The two men set off and Doaa watched them struggle to swim toward the boat until she could no longer see Mohammad. But the African man was still visible, and she wondered why he’d stopped all of a sudden when he was so close to being rescued, until she realized that he wasn’t moving at all. He’d died just when he was about to be saved.
Night fell and Doaa could no longer see the ship or anything else in the darkness. The sea was choppy, and something crashed into the side of her ring. She turned and saw it was the corpse of the African man. His face was swollen and his eyes were open wide. Doaa screamed and pushed the body away, but the force of the current kept moving it back, smashing it into her again and again. She moved the babies to the center of her torso. Clutching them with one arm, she used all her remaining strength to paddle her free hand in the direction she last saw the boat.
But she felt that she was getting nowhere. She turned around and looked behind her. Off in the distance, she saw the lights of another big ship. She scooped some water to splash over the babies’ faces to keep them awake.
How will I reach that ship? she wondered. It is so far away. Dear God, I have the will to get there, but please give me the strength.
She began paddling toward the boat with one hand, the other wrapped around the two little girls. She didn’t care what happened to her, but if Malak and Masa lived, she felt that her life would mean something. She would last long enough to know that she had saved the little girls, then she could finally stop struggling and be with Bassem again.
TEN
Rescue at the Dying Hour
The chemical tanker CPO Japan was sailing across the Mediterranean toward Gibraltar when a distress call came in from the Maltese coast guard: a boat carrying refugees had sunk and all available ships were requested to provide assistance. International law requires that all ships must “render assistance to any person found at sea in danger of being lost.” The captain of the Japan heard the call and changed course. He assigned extra lookouts to take up positions all around the cargo deck. Ship crews throughout the region regularly kept watch for refugees and migrants that had risked crossing the Mediterranean, knowing how often such attempts ended in death. The crew of the Japan would do whatever they could to save any survivors. But when they reached the coordinates given in the distress call, all they saw were scores of bloated corpses floating in the sea.
The ship slowed to avoid hitting the bodies. They heard from a container ship that was already at the scene that their crew had saved five people but were about to end their rescue operation since it was getting dark.

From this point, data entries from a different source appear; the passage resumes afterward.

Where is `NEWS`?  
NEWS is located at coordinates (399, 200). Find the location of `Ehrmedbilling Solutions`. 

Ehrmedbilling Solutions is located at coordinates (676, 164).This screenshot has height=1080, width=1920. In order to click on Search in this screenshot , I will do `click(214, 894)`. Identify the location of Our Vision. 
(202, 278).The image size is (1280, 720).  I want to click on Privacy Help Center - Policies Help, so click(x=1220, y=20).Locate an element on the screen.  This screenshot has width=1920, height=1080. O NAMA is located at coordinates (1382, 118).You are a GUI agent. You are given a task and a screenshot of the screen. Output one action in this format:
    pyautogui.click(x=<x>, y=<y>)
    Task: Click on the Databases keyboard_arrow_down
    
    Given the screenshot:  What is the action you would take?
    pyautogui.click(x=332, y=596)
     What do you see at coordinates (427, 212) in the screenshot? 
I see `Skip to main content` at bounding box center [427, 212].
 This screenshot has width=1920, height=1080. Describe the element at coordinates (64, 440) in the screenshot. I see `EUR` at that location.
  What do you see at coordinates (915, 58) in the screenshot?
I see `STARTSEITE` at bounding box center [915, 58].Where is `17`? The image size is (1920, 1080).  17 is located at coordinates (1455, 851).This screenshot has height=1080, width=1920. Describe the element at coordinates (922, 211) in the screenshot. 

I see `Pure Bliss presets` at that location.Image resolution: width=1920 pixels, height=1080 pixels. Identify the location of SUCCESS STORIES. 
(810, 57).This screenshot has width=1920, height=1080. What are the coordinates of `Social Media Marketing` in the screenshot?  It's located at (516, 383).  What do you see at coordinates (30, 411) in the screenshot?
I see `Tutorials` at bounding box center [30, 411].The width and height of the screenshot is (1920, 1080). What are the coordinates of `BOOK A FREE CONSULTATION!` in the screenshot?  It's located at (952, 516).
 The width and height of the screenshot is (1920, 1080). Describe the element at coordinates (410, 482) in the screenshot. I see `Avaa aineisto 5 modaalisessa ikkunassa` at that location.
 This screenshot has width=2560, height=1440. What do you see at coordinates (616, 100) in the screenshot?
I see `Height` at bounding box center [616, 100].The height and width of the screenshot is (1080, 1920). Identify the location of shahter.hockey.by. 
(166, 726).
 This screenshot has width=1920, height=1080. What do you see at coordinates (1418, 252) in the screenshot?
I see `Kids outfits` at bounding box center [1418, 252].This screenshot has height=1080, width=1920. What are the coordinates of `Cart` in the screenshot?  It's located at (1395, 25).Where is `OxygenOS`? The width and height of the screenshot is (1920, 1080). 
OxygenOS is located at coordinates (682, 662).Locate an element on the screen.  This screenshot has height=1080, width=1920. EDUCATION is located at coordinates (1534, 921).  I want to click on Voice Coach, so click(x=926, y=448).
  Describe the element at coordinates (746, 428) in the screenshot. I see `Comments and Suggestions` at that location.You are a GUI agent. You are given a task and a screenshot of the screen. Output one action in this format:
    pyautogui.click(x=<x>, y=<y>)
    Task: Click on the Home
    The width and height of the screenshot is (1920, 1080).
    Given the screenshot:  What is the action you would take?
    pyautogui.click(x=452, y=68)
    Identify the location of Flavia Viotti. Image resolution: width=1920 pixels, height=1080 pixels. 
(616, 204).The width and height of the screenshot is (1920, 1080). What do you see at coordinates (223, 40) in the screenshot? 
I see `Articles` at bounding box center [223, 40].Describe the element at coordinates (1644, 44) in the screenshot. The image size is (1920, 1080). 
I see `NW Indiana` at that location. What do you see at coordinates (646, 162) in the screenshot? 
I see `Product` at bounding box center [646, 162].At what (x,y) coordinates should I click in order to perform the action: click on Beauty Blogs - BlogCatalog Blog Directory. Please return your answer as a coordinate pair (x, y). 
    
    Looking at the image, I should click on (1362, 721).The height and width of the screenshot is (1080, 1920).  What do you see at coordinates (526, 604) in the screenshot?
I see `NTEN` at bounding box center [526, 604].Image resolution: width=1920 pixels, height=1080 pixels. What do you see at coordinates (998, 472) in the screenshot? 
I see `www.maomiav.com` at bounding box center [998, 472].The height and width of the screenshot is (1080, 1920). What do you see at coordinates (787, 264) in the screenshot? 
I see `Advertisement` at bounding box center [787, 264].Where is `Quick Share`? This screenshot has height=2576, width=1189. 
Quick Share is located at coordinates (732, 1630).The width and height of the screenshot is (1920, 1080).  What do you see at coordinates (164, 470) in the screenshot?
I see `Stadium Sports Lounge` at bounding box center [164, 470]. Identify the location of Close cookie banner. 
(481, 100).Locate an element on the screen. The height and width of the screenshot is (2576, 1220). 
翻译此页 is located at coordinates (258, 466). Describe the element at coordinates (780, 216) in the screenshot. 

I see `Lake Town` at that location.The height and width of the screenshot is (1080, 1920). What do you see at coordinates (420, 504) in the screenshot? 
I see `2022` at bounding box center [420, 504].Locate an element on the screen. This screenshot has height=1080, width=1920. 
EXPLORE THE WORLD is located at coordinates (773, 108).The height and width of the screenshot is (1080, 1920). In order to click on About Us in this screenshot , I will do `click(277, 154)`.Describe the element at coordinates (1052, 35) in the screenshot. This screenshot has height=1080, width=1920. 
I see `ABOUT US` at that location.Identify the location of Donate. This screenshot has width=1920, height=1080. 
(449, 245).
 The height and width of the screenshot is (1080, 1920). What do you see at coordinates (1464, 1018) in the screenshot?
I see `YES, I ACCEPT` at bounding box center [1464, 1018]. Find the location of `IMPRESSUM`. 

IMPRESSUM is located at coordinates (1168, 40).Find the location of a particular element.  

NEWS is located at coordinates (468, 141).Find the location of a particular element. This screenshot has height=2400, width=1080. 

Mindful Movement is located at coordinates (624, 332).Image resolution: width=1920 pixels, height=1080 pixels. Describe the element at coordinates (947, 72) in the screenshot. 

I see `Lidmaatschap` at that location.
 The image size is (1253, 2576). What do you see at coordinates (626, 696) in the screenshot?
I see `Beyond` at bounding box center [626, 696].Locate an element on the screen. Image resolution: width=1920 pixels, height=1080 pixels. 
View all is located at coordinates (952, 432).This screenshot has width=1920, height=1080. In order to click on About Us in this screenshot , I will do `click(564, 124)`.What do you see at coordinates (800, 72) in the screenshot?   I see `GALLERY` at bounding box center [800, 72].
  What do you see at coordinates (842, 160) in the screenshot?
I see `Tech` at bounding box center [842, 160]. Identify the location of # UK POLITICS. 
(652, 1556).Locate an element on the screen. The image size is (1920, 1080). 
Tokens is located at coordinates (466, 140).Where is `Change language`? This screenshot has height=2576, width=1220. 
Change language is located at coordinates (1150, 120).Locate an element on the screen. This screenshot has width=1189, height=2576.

Trying to search for more bodies in the dark would be futile.
Since the start of the European refugee crisis in 2014, merchant ships had been playing an indispensable role in saving lives as unprecedented numbers of refugees and migrants attempted the dangerous journey across the Mediterranean Sea. In the year of Doaa’s shipwreck, commercial vessels rescued an estimated forty thousand people. However, they are ill-equipped to operate as search-and-rescue ships, and every attempted rescue costs the shipping company time and resources.
The captain of the CPO Japan thought that he had done his part. He had answered the distress call, and no one would blame him for turning his ship around and continuing on course. But as he looked at the dead bodies floating around him, he decided to order the crew to release their lifeboat into the sea. If the other boat found five people alive, perhaps there might be others, he thought. He couldn’t bear to give up when all he could see in the fading light was corpses.